67 rows × 11 columns

Saving the data to a file

Now we have our nicely matched dataframe, we don't want to have to do all these steps every time we want to analyse the data. We can save the dataframe to a csv file using pd.to_csv().

This works in a very similar way to pd.read_csv(). There are a few arguments that we won't have used for read_csv that we'll want to use now.

Firstly, index:

index=False

index is the number you see in bold in the leftmost column when you display a dataframe. It's handy when you want to select a row while you're working with the data in pandas, but we don't need to save it to the file. Note: There may be times that you do want to write the index to the file, like if you wrote a script that had the index values it needed to use hard-coded, but generally you don't need them in the output file.

Second, float_format:

float_format='%.4f'

This tells to_csv how to format the numbers in the output file. float_format='%.4f' means 4 decimal places. If you don't set anything for float_format it will print all the decimal places. Sometimes that's what you want it to do, but it's more likely that you want to preserve the precision you have in your dataframe without all the noise that comes from your computer rounding floats.

Next, na_rep:

na_rep = 'NaN'

This tells it to print missing data as NaN in the file. If you don't set it it will just print nothing (which can be OK...) but it's better to print something so when you come back to the file later you know that it's actually missing data, not just that you've accidentally deleted something from the file.

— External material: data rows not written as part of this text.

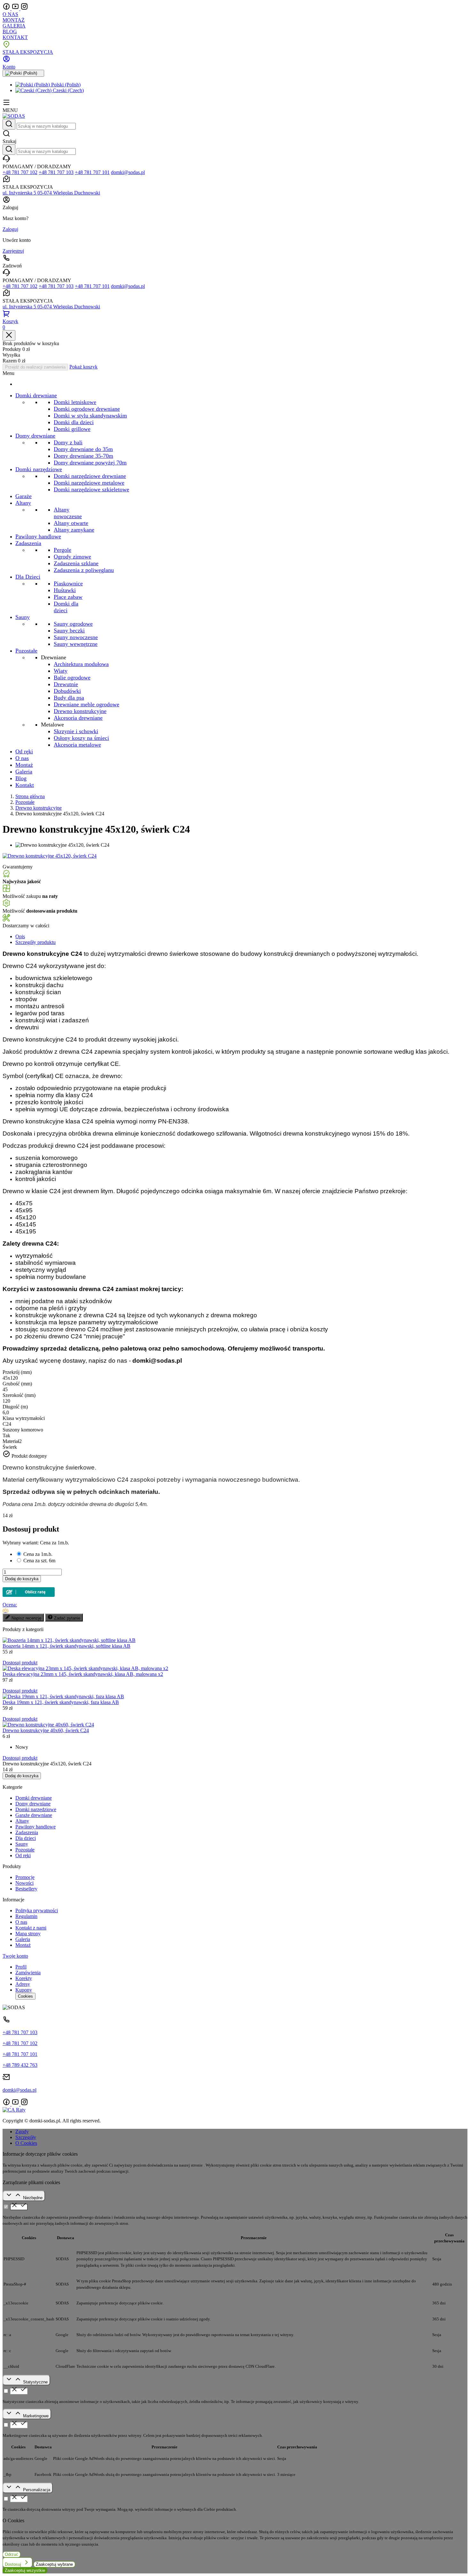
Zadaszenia (26, 1832)
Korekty (23, 1978)
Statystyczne (35, 2382)
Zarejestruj (13, 251)
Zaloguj (10, 229)
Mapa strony (28, 1933)
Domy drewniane (33, 1803)
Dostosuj (13, 2564)
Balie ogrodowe (72, 677)
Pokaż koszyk (83, 366)
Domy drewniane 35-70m (83, 456)
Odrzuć (11, 2554)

Finally, sep is the equivalent of delimiter in read_csv. The default is sep=',' (i.e. comma separated variables) but you can change it to whatever you want. I find it easiest to leave it as the default so I don't have to remember what I used when I'm reading the file back in.

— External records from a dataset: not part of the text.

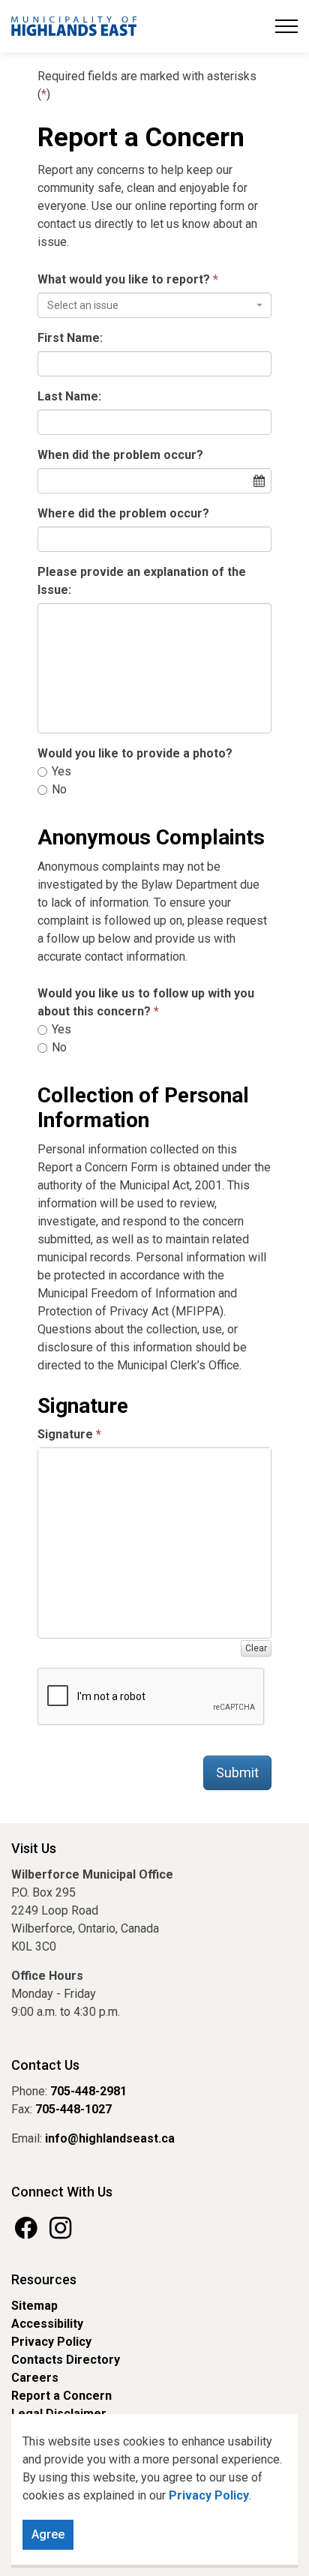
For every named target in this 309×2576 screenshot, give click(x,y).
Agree (48, 2534)
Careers (34, 2378)
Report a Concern (61, 2396)
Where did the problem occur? (123, 513)
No (58, 789)
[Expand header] (286, 26)
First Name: (70, 338)
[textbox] (150, 305)
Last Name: (69, 396)
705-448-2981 (88, 2091)
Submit (237, 1772)
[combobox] (155, 305)
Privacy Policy (51, 2342)
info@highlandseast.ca (110, 2138)
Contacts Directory (65, 2360)
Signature (65, 1434)
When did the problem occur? (120, 455)
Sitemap (34, 2306)
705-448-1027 (73, 2109)
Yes (60, 771)
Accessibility (47, 2324)
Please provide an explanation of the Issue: (142, 581)
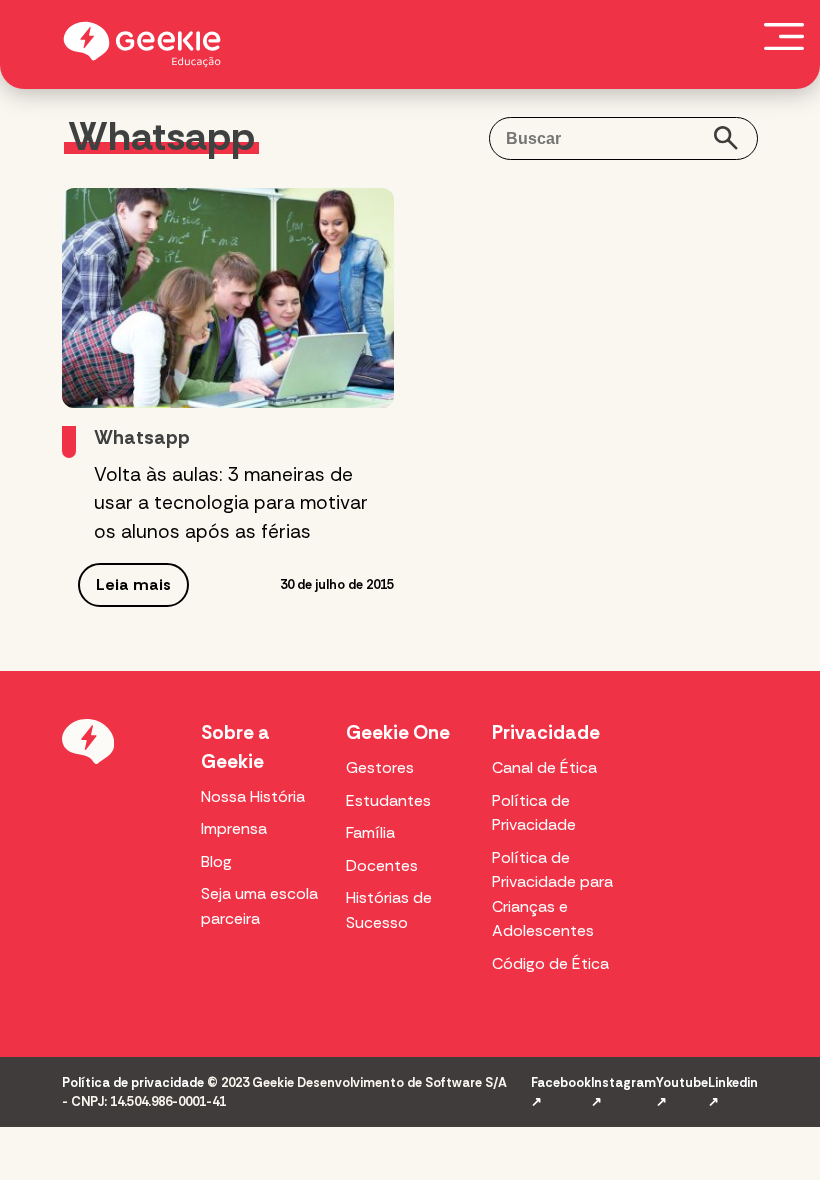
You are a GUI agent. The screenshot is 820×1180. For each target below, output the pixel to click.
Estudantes (388, 800)
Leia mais (133, 584)
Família (370, 832)
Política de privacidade (133, 1082)
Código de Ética (550, 963)
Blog (216, 861)
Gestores (380, 767)
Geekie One (398, 732)
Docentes (382, 865)
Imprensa (234, 828)
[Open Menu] (784, 36)
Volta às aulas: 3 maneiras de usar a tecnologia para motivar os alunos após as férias (231, 503)
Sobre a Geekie (235, 747)
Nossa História (253, 796)
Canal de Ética (544, 767)
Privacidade (546, 732)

Let's save cepheids_df to a file called big_cepheids_table.csv. Save it somewhere sensible!

In [34]:
cepheids_df.to_csv('./data/big_cepheids_table.csv', index=False, float_format='%.4f', na_rep='NaN')

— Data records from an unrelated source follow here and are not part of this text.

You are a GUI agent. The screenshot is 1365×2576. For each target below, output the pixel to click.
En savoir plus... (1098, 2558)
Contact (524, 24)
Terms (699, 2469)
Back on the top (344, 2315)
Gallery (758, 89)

Now we have our data safe and sound we can go and have a cup of tea, watch Emmerdale and come back to this later.

Key Points:

  • Use pd.merge() to combine dataframes
  • There are different ways how you can join your dataframes:
    • outer keeps all the rows and fills with NaNs
    • inner only keeps the rows where the reference value appears in both frames
    • left and right keep the rows from the reference frame and fill the missing data with NaNs
  • Save a dataframe to a file with pd.to_csv()